Violaine Dejoie Robin
Vit et travaille à Nantes (Loire-Atlantique).
Née en 1952 à Paris, Violaine Dejoie-Robin fréquente très jeune l’Ecole des Beaux-arts de Nantes et entame rapidement un parcours d’une grande fécondité. La peinture y occupe d’emblée un rôle important, en parallèle avec une longue et abondante activité de cinéaste. Ces deux démarches, nourries l’une de l’autre, aboutissent à des créations surprenantes, à partir d’éléments picturaux traitées photographiquement : après les « arbres-écrans », sur panneaux de toile plastifiée, elle en vient à tisser sur de vastes grilles des images d’yeux ou de visages immenses, qu’elle installe au cœur d’un paysage.
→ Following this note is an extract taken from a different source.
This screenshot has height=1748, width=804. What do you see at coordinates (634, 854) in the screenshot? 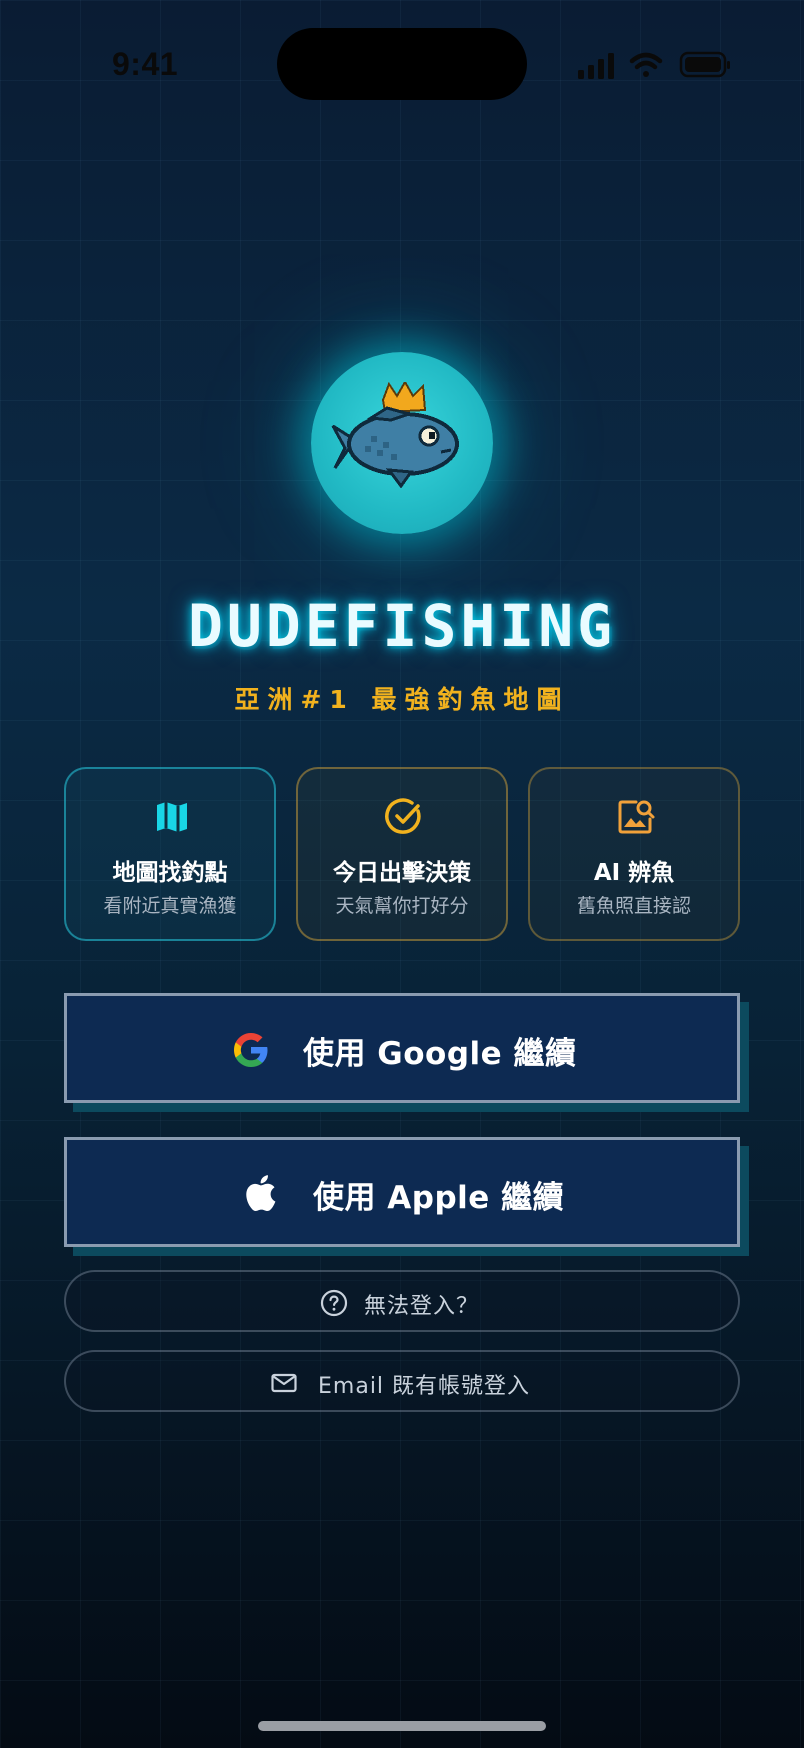
I see `feature-card-ai-fish: AI 辨魚 舊魚照直接認` at bounding box center [634, 854].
Fascinée par la nature, elle expose partout en France et participe à de nombreux événements liés au Land Art.
Les yeux de Barbara ou ceux d’André Breton, le sourire de la Joconde, l’oreille de Van Gogh, chacun a pu les rencontrer dans des photos ou des tableaux, bien à leur place dans l’ensemble qui les contient. Les découvrir immenses parmi des arbres, frémissant au fond d’un parc ou reflétés dans un plan d’eau est une tout autre aventure. C’est celle que nous propose Violaine Dejoie-Robin dans ses créations les plus récentes.
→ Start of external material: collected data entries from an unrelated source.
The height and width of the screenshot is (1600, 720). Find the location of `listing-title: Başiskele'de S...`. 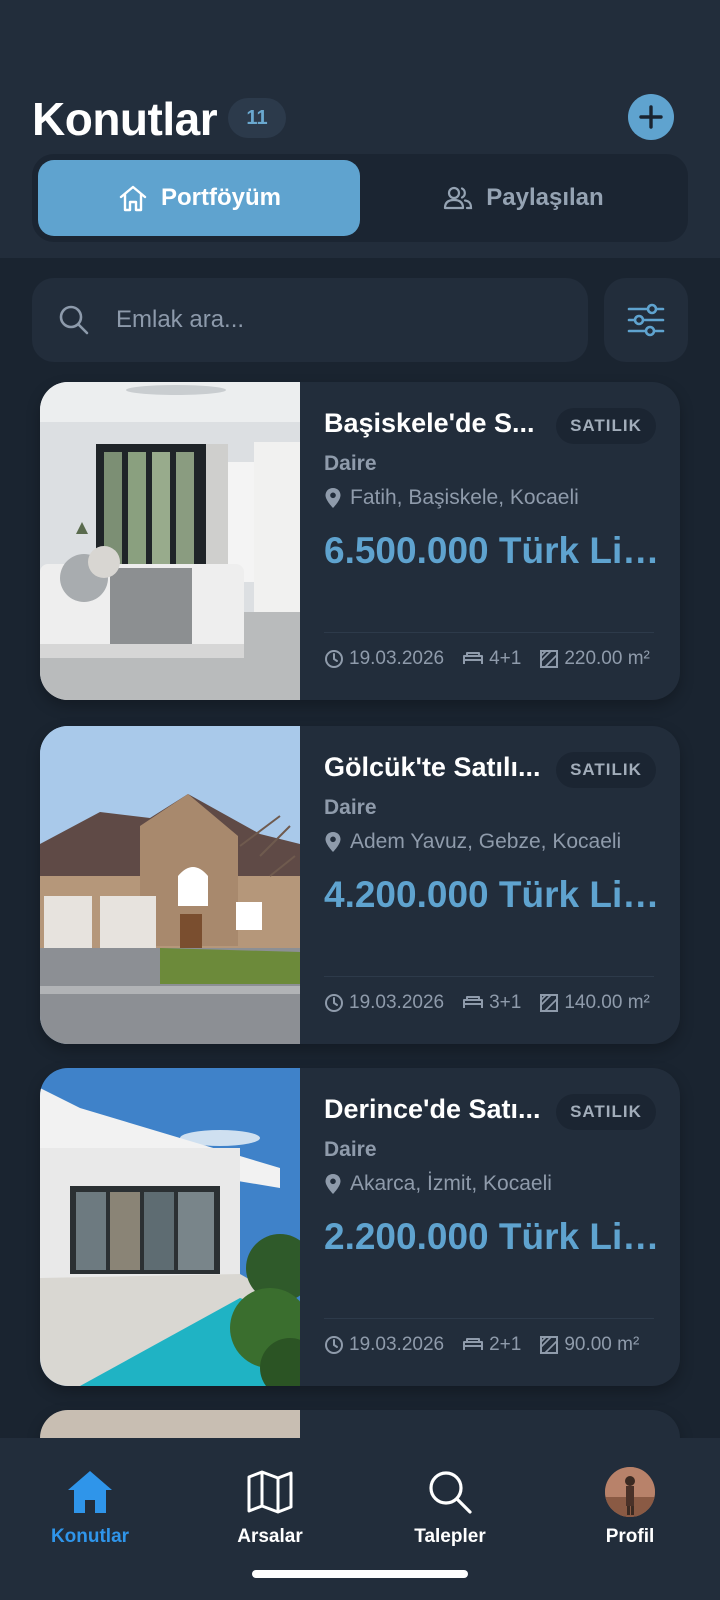

listing-title: Başiskele'de S... is located at coordinates (430, 423).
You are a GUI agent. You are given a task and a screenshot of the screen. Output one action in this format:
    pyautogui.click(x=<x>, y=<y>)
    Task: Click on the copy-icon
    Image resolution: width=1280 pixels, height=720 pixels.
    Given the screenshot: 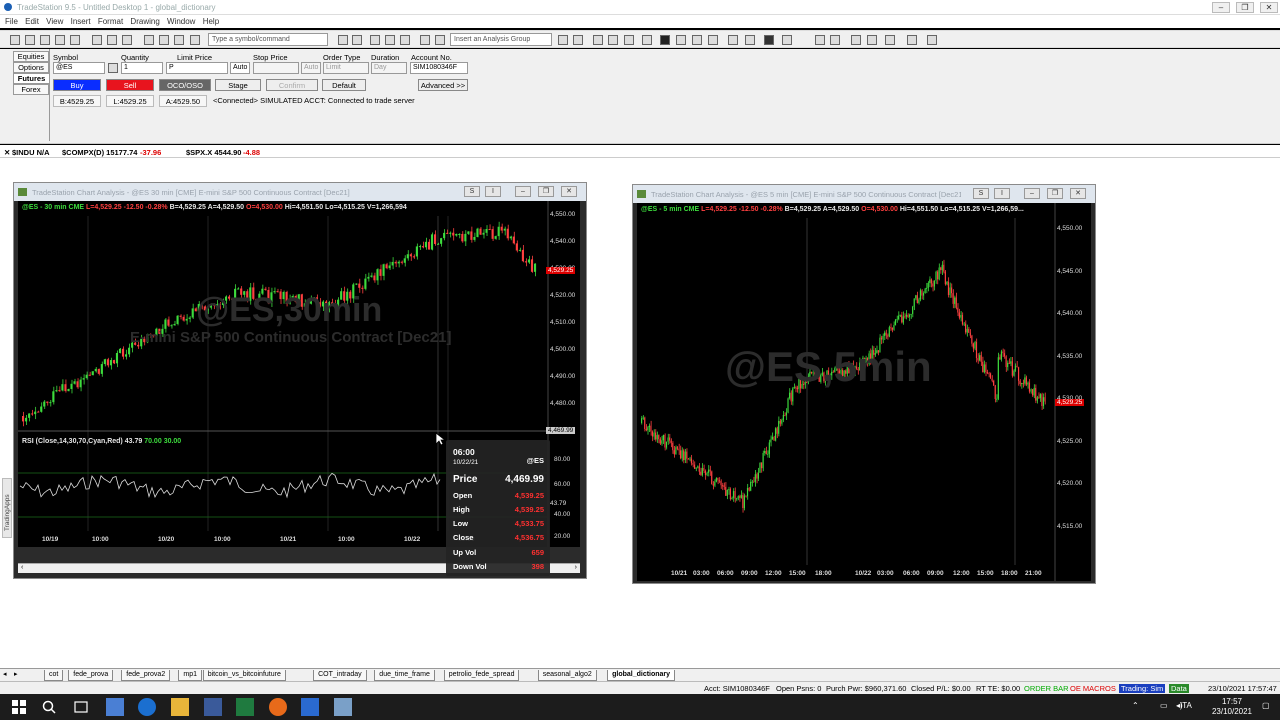 What is the action you would take?
    pyautogui.click(x=112, y=40)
Sa passion pour la peinture, sa longue expérience de cinéaste et son amour de la nature ont en effet trouvé leur convergence dans une pratique artistique totalement inédite. Captée au cœur d’un tableau et photographiée, l’image numériquement compressée devient canevas pour une autre tâche, qui s’apparente au tissage : ce sont les « Trames px », px comme pixels, bien sûr. Le support est un filet de pêche. Quant au matériau, c’est de la toile de spi de diverses couleurs découpée en fines lanières nouées patiemment point par point. Plus tard elle captera les moindres frissons de brise, mais comment ignorer qu’elle nous parle déjà de la mer et du vent?
Tendue sur un vaste châssis rectangulaire, l’image ainsi produite, et souvent multipliée, ne trouvera sa finalité que dans le morceau de nature destiné à la recevoir. Jardins, prairies, étangs s’animent d’une présence péremptoire et énigmatique, que le regard doit capter de loin pour en percevoir toute la force.
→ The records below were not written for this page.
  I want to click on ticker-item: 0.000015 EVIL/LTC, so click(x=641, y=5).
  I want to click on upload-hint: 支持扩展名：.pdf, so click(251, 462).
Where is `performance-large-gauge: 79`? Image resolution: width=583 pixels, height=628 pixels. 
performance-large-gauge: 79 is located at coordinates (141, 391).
Violaine Dejoie-Robin est une amoureuse des arbres : elle les a souvent peints, toujours tentée de les restituer ou de les superposer à leur espace naturel. Elle en a reproduit l’image sur des bâches animées par le vent et traversées par la lumière. Mais avec ses panneaux tissés, c’est désormais la présence humaine qu’elle installe parmi eux. A nous de tendre l’oreille au muet dialogue qui en résulte.